児童の登下校時刻を FeliCa で保護者へメール送信、「スマートタイムス スクール版」(japan.internet.com)より:
児童の登下校時のサポートする「スマートタイムス スクール版」の無料サービスを開始した、と発表した。
スマートタイムスは、児童が IC カードをリーダー機(パソリ)にタッチするだけで、リアルタイムに保護者へメール送信されるシステム。緊急連絡網や学校行事の連絡などを一斉にメールで送信することも可能。これにより、児童の登下校時や夜間の塾通いなどの「空白の時間」を狙った犯罪や事故を軽減することを目指す。
なぜにメール...
メールは、今のところ、個別に暗号化する以外に情報を隠すことができません。ブラウザなどを使って、https から始まる URI にアクセスする場合には、HTML 本体が送られる前に暗号化/復号のための鍵がやりとりされ、互いに送信先でしか復号できない状態になってから情報を送信します。この様な仕組みは、メールにはありません。
メールでこれをやるなら、まず、何らかの方法で互いの鍵を交換しなければなりません。しかし、メールは個人のパソコンに直接送られてくるものではありません。個人が契約しているサーバに送られ、そこから取り出されます。このため、送信時に、送信先で復号するための暗号化鍵をもらうのが困難です。
または、自分の公開鍵を公開しておき、相手に「ここから取って、それで暗号化して」と、お願いしなければなりません。

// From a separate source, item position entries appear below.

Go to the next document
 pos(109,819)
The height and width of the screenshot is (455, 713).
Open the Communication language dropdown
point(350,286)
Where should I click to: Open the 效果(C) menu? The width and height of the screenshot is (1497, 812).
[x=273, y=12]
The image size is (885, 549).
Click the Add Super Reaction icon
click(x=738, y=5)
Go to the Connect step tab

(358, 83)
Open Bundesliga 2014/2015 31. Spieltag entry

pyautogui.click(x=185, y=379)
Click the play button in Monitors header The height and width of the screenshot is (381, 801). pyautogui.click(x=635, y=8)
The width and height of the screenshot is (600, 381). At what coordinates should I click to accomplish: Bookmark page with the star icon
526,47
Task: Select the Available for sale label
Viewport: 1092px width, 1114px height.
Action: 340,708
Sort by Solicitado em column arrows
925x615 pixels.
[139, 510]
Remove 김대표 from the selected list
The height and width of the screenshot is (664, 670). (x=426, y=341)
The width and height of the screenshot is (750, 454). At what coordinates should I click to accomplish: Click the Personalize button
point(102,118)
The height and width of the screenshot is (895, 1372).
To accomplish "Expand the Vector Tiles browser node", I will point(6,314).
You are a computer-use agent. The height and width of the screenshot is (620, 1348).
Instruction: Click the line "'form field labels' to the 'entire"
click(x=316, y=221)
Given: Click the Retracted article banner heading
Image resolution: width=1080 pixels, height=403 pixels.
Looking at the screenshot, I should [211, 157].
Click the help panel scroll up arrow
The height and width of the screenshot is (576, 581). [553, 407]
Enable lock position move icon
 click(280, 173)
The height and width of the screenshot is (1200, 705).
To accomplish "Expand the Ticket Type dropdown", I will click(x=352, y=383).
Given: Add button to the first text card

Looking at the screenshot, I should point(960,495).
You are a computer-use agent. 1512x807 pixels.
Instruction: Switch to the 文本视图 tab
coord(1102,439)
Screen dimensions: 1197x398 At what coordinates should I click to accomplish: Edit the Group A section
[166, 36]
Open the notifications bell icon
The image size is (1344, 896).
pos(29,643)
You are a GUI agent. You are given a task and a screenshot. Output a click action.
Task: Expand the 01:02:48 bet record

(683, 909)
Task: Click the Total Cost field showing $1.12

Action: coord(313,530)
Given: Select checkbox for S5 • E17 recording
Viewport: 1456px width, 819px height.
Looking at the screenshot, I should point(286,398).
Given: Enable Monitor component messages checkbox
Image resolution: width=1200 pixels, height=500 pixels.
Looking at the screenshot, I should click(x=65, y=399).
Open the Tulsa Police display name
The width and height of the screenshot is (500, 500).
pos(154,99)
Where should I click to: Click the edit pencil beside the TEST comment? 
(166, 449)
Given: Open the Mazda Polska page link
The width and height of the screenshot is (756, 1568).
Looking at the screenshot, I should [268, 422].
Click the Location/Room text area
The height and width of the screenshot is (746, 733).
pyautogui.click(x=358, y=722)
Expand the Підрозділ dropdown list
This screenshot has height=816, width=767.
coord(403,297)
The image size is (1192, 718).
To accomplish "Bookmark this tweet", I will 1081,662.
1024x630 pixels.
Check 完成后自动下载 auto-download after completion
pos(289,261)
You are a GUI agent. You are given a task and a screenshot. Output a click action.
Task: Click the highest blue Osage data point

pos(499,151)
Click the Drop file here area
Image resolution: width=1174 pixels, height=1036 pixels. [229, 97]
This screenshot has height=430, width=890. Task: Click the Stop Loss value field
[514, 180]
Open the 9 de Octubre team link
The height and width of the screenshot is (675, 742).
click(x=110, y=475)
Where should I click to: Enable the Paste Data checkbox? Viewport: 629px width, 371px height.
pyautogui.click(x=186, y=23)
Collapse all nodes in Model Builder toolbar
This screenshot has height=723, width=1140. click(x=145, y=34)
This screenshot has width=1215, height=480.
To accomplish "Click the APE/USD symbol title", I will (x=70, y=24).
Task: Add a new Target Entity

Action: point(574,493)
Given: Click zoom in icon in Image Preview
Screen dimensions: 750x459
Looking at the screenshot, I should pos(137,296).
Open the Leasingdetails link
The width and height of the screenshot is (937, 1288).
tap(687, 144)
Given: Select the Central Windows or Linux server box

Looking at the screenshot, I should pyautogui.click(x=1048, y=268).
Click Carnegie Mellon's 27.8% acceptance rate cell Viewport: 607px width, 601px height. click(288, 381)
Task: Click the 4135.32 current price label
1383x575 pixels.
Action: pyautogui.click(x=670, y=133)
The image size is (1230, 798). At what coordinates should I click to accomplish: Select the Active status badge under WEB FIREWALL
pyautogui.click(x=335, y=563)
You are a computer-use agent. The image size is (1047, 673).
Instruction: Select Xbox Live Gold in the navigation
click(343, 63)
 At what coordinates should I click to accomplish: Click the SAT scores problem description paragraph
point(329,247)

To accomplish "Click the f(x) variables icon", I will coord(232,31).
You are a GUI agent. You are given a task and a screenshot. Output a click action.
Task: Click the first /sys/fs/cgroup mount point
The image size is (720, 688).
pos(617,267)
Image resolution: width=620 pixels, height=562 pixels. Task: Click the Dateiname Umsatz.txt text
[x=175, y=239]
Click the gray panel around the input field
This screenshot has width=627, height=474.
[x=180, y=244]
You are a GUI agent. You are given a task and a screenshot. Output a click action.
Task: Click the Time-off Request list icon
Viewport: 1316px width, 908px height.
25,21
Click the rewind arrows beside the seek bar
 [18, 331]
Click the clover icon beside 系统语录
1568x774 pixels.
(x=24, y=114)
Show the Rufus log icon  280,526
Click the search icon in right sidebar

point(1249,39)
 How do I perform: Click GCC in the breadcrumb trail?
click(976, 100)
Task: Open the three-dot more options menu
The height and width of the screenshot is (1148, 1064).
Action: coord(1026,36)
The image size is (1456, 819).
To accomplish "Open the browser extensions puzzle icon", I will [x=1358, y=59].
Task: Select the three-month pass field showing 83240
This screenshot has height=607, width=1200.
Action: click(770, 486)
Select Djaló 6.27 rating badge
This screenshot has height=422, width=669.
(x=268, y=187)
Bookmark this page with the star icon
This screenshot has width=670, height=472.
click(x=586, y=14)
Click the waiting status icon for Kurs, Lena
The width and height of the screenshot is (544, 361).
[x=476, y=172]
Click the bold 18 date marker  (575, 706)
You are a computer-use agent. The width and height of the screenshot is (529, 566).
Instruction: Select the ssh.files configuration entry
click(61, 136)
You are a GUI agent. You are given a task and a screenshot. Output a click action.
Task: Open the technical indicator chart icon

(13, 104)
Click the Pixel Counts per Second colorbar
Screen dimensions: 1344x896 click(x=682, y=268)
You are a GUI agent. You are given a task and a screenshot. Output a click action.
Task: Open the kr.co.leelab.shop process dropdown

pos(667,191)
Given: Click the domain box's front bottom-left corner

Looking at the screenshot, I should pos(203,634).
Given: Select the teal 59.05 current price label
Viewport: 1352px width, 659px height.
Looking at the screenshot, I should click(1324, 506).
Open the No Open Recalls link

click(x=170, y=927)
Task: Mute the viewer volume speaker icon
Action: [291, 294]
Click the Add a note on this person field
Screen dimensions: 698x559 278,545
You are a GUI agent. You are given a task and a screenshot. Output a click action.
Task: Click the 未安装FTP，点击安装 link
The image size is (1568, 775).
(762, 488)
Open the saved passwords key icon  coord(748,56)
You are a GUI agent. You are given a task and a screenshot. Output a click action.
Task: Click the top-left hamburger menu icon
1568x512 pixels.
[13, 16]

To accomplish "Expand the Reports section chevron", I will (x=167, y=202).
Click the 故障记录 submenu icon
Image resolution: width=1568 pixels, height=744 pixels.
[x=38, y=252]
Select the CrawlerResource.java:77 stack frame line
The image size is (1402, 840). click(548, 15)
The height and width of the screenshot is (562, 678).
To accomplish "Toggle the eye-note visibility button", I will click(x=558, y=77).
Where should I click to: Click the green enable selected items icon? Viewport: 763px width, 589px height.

果たして、このシステムでは、それがなされているのでしょうか?
あるいは、携帯電話に、その携帯電話でのみ復号できる鍵を生成する機能が付いているでしょうか。
どちらも「NO」です。つまり、メールの内容は、「見たい」と思って、それなりの知識と環境を持っている人にとっては筒抜け、ハガキを送るよりも無防備な状態なのです。
いったい、こんなシステムが作られるなんて、「ウェブ通信は、データを複製してばらまくことで成り立っている」ことを意識していない開発者がどれくらいいるわけ?それで本当に、
もし、児童が Felica カードを紛失しても、個人情報が記録されていないため、個人情報の流出はない。また、専用サーバにて運用・管理を行っており、管理画面は不正防止機能が搭載されているため、登録されたパソコン以外で操作できない仕組みとなっている。
なんてことが言えるわけ?特に、不正防止って。。。学校で、身体測定の時に盗撮していた教師が、ごく最近捕まっていませんでしたっけ?そんな状況で、どうやって「不正防止」ができるのか。あるいは、どういう「不正」を考えているのか( ´-`)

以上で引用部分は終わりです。